Auch dem deutschen Ministerium für Verbraucherschutz liegen keine klaren Informationen über geplante Obsoleszenz vor. Denn der Konsument ist per Gesetz dazu verpflichtet, im Schadensfall die Beweispflicht für ein defektes Produkt zu erbringen. Daher können sich Hersteller meist auf einen natürlichen, altersbedingten Verschleiss berufen, um den Schaden/Defekt zu erklären [8].

 

Massnahmen

Ob geplant oder nicht, sowohl der Kunde als auch die Hersteller sollten sich ihrer Wegwerfmentalität bewusstwerden und ihr Handeln überdenken. Denn neben höheren Kosten für den Verbraucher fördern obsolete Produkte ebenfalls den Konsumzwang, Umweltverschmutzung und ein generelles Misstrauen in die Wirtschaft. Um die steigenden Kosten, Müllberge und weitere Nebenerscheinungen des stetig steigenden Konsums einzudämmen, bieten sich einige einfache Mittel an:

  • Entwicklung eines Bewusstseins für die negativen Konsequenzen unserer Konsumgesellschaft
  • Lieber leihen als kaufen (Autos, Fahrräder, Rasenmäher, …)
  • Dinge selbst bauen und gleichzeitig mit der Do-it-yourself-Mentalität Kreativität und Individualität fördern
  • Reparieren statt wegwerfen
  • Wiederverwendbare Materialien einkaufen und Recycling fördern

Fußnoten:
[1] vgl.: de.pons.com abgerufen am 15.05.18
[2] vgl.: Hübner, 2013, S.3-4
[3] vgl.: Schridde, 2015, S.8-12
[4] vgl.: Ellinger, 2013
[5] vgl.: Ellinger, 2013
[6] vgl.: Ellinger, 2013
[7] vgl: Materla, 2018, abgerufen am 18.01.18
[8] vgl.: Materla, 2018, abgerufen am 18.01.18

Quellen:

Ellinger, S. (2013). Förderung bei sozialer Benachteiligung. Stuttgard: Kohlhammer.
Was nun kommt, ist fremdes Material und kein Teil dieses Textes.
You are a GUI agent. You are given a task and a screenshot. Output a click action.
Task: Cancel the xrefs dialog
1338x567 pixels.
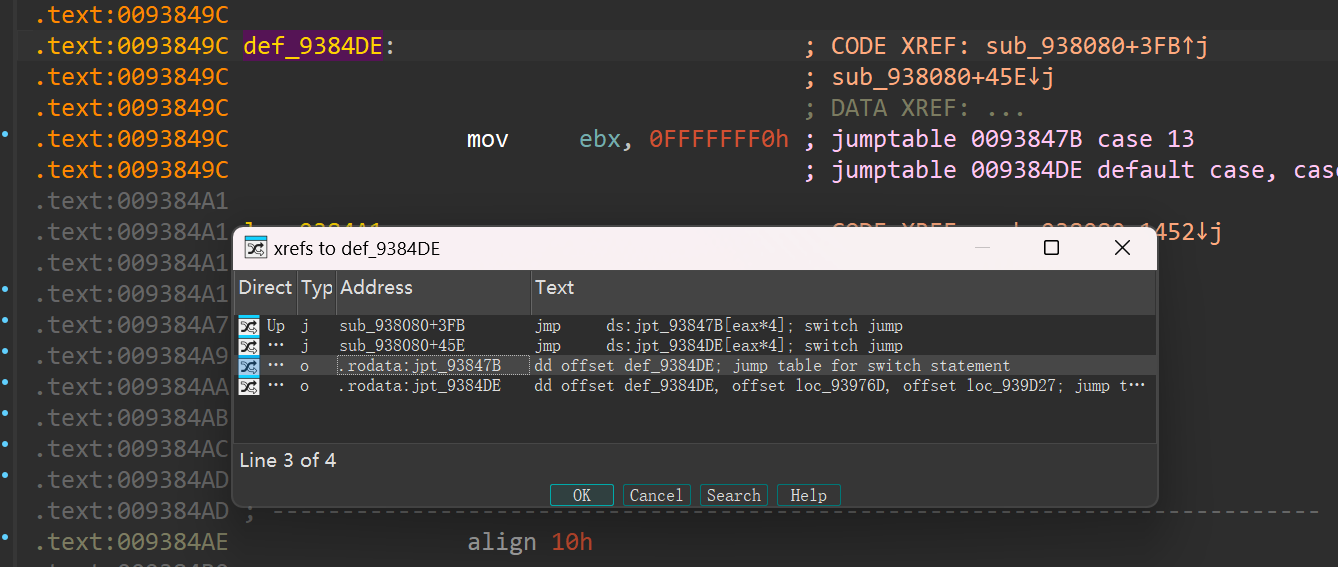pos(656,495)
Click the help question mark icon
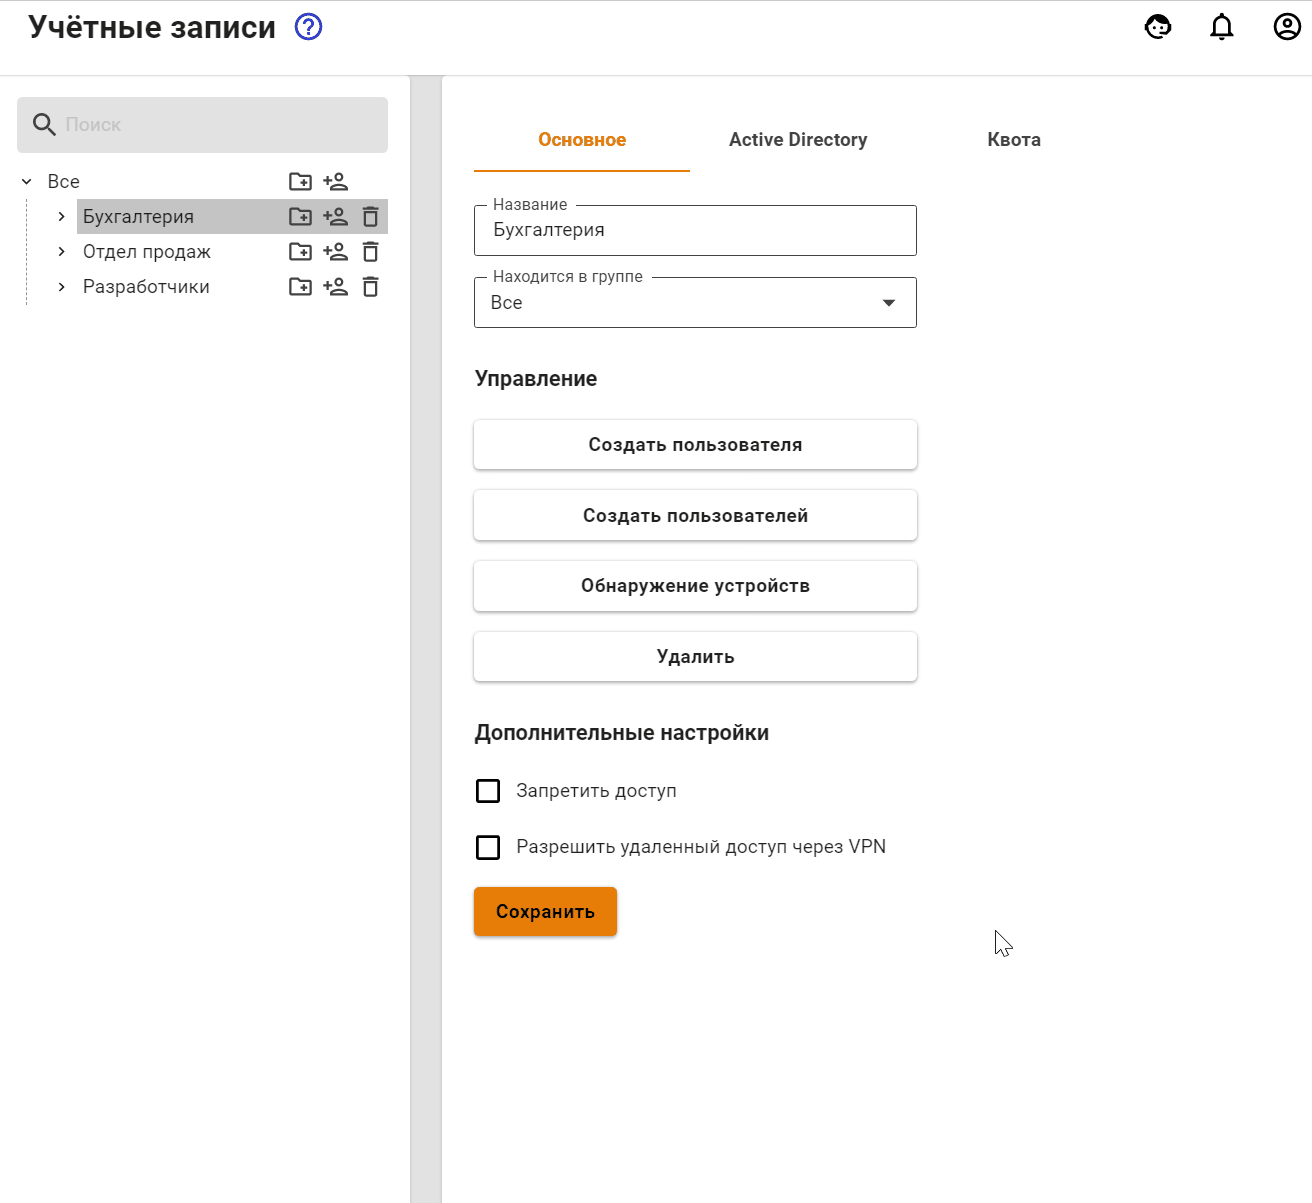Image resolution: width=1312 pixels, height=1203 pixels. coord(309,27)
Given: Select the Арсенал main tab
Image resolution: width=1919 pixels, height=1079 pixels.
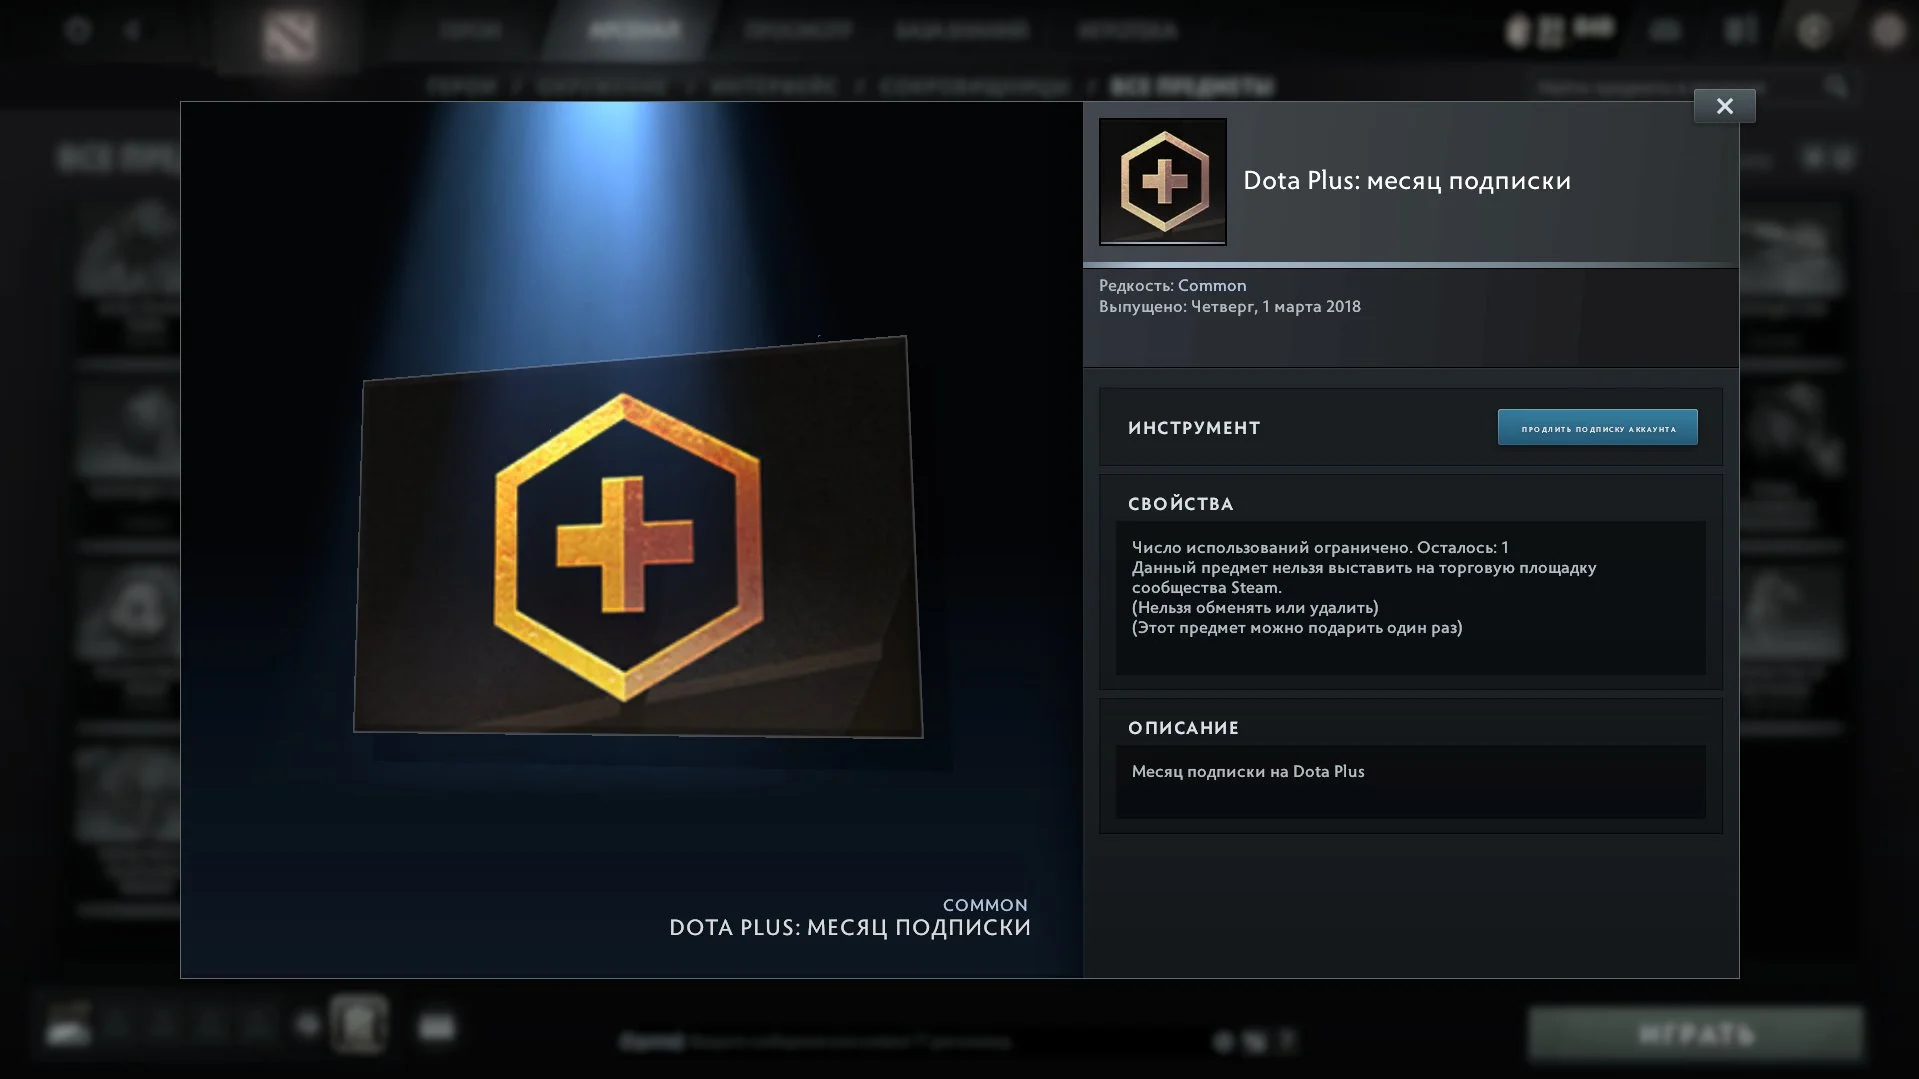Looking at the screenshot, I should (634, 31).

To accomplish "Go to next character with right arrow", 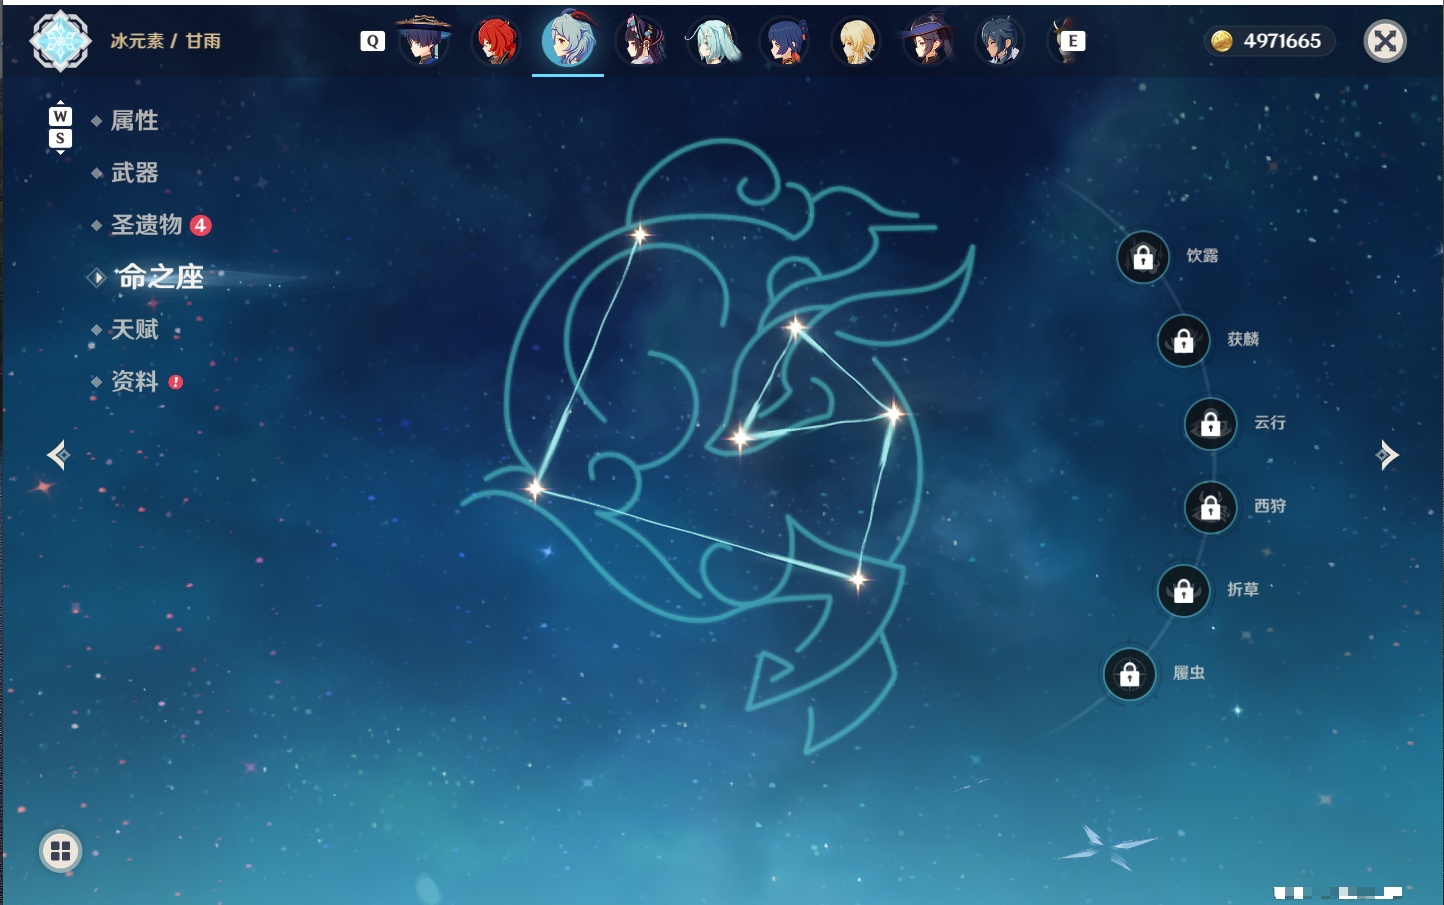I will click(1387, 455).
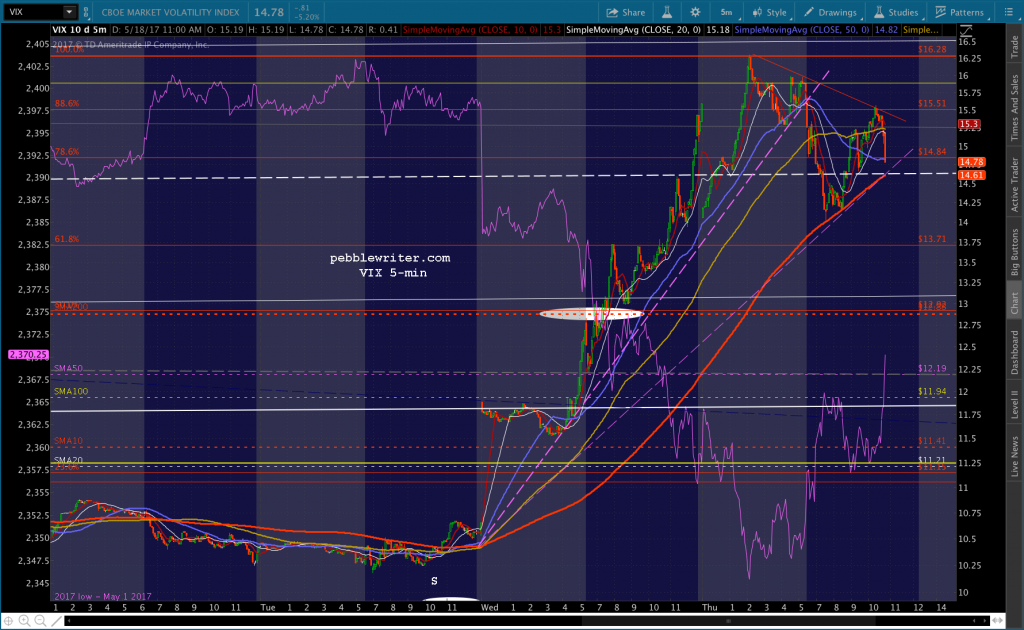This screenshot has width=1024, height=630.
Task: Open the Studies menu
Action: pyautogui.click(x=896, y=12)
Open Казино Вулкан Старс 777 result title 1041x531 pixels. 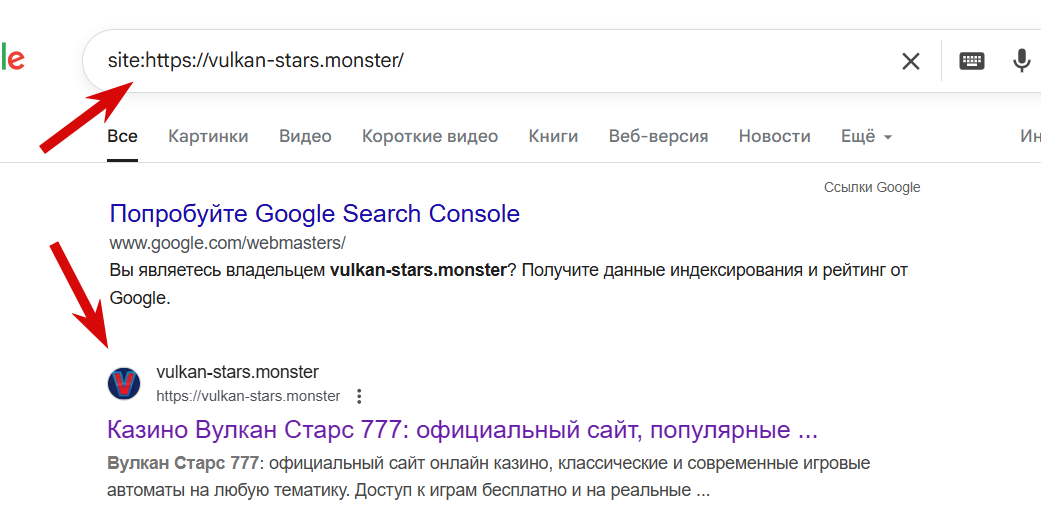point(462,430)
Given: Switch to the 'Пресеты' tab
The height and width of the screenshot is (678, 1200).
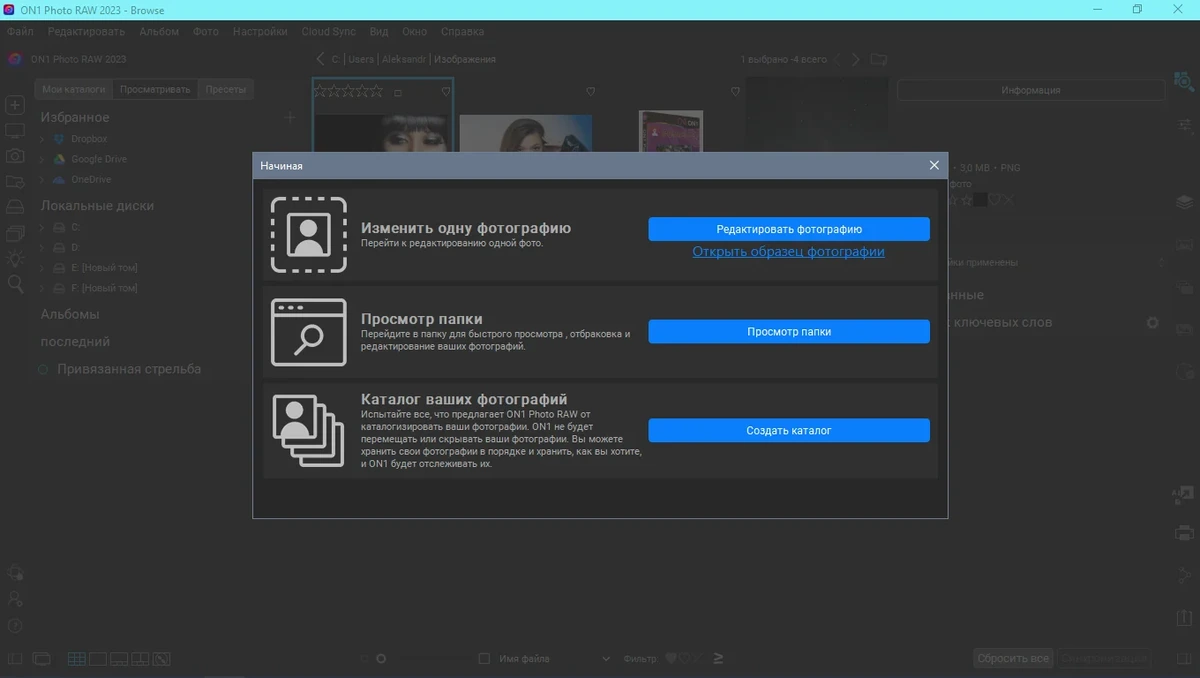Looking at the screenshot, I should point(225,89).
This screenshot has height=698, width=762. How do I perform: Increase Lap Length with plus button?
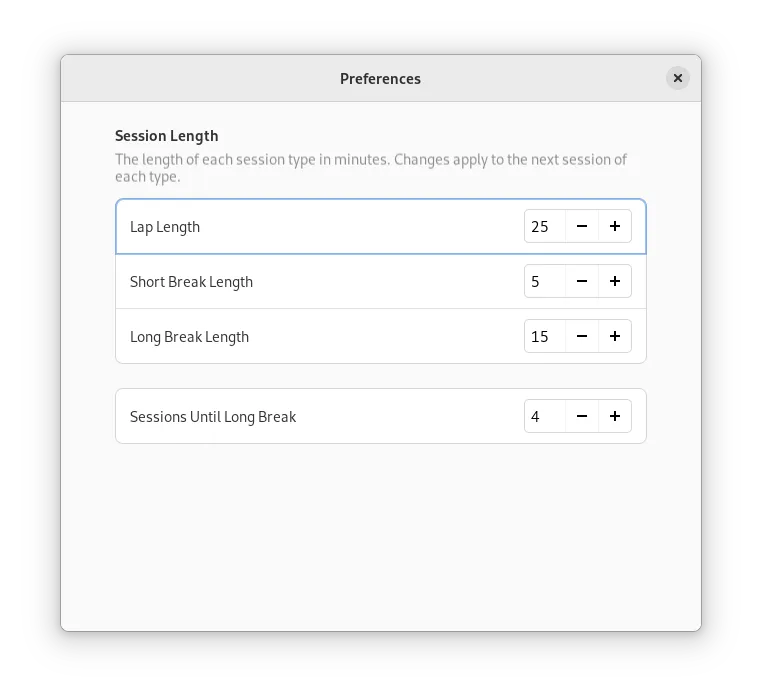(x=615, y=226)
Hübner, R. (2013). Geplante Obsoleszenz. Wien: AK Wien.

Materla, V. (18. Januar 2018). Focus.de. Von https://www.focus.de/finanzen/praxistipps/geplante-obsoleszenz-das-steckt-dahinter_id_8318311.html abgerufen

PONS. (15. Mai 2018). de.pons.com. Von https://de.pons.com/%C3%BCbersetzung/latein-deutsch/obsolescere abgerufen

Schridde, M. (2014). Murks Nein Danke. oekom.